In total, including support given to UNESCO’s country initiatives, Sweden has pledged close to US$100 million in voluntary contributions to the Organization’s programmes, an unprecedented amount.
With the new strategic agreement targeting key areas including education, freedom of expression, the safety of journalists, promoting fundamental freedoms and diversity of cultural expressions and the collection of data, Sweden becomes the largest donor to UNESCO’s core programmes.
The PCA is unprecedented in that it grants UNESCO’s Education Sector the equivalent of US$35 million in multi-year flexible funding support to achieve its expected results under UNESCO’s Programme and Budget 2018-2021 thereby strengthening UNESCO’s contribution to the 2030 Agenda.
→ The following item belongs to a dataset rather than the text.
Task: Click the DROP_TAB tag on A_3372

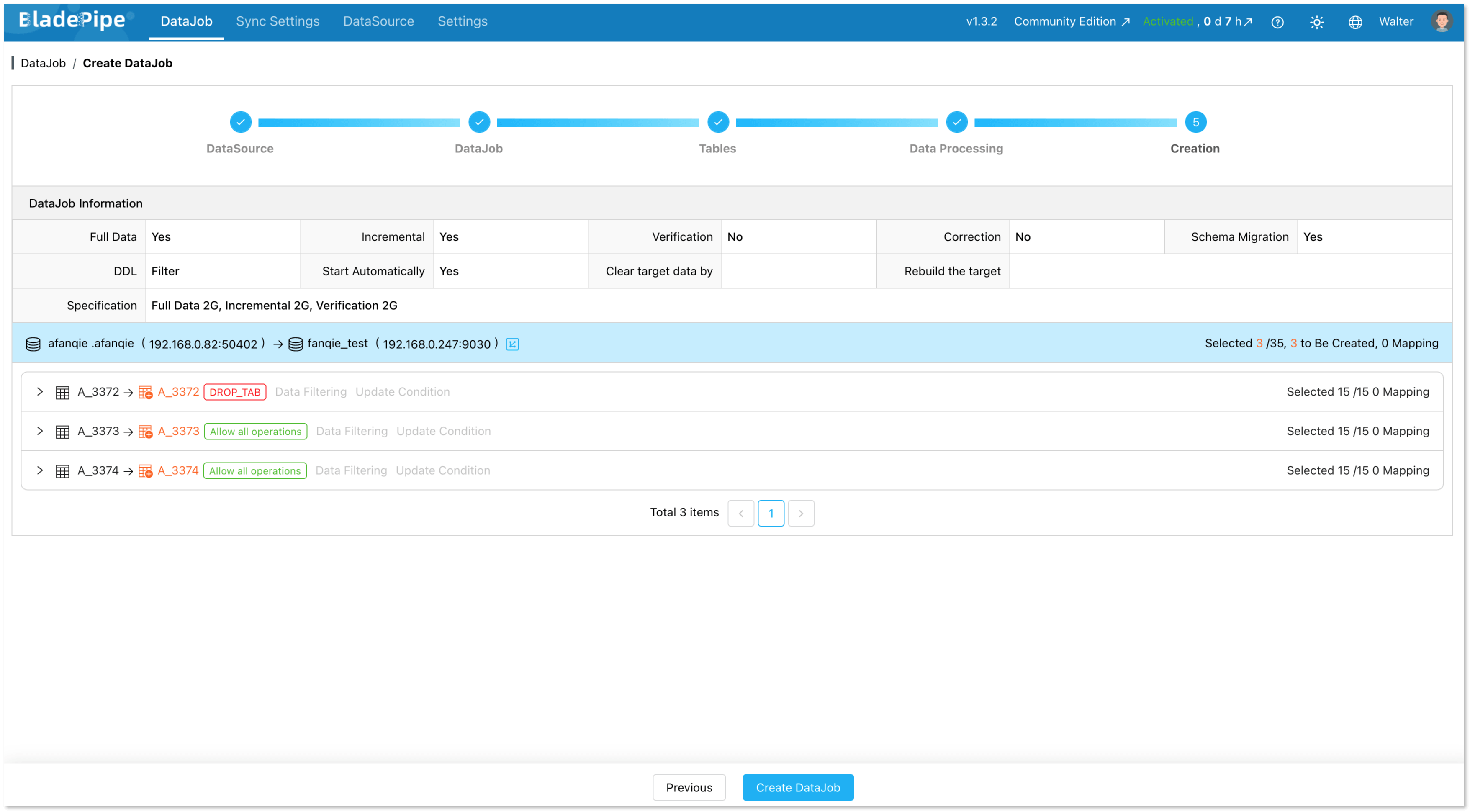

Sweden’s support to UNESCO’s work for freedom of expression offers a similar level of flexibility, reflecting a high-level of trust in the Organization and designed to set an important precedent for other donors.
“In difficult times, it is important not only to protect human rights but to promote them proactively”, declared Ambassador Markovic during the signing of the agreement. “And Sweden considers UNESCO to be an important global voice for human rights in its fields of competence”, she added.
Anders Rönquist, Head of the Multilateral Unit at the Swedish International Development Cooperation Agency (Sida) declared that “this agreement is a confirmation of a longstanding collaboration between Sweden and UNESCO. We have seen commitment to reform and improvements in UNESCO’s programme delivery over recent years and welcome the newly adopted results framework.”
“I am deeply grateful to Sweden for its outstanding support and trust in the Organization,” said the Director-General of UNESCO. “I am delighted to see it seal a constructive and positive evaluation and it testifies to Sweden’s great confidence in UNESCO.”
This new extrabudgetary support from Sweden builds on the country’s recent organizational assessment of UNESCO and the new Swedish strategy for cooperation with UNESCO, which shows the importance and relevance of UNESCO’s normative function and recognizes the uniqueness of its mandate.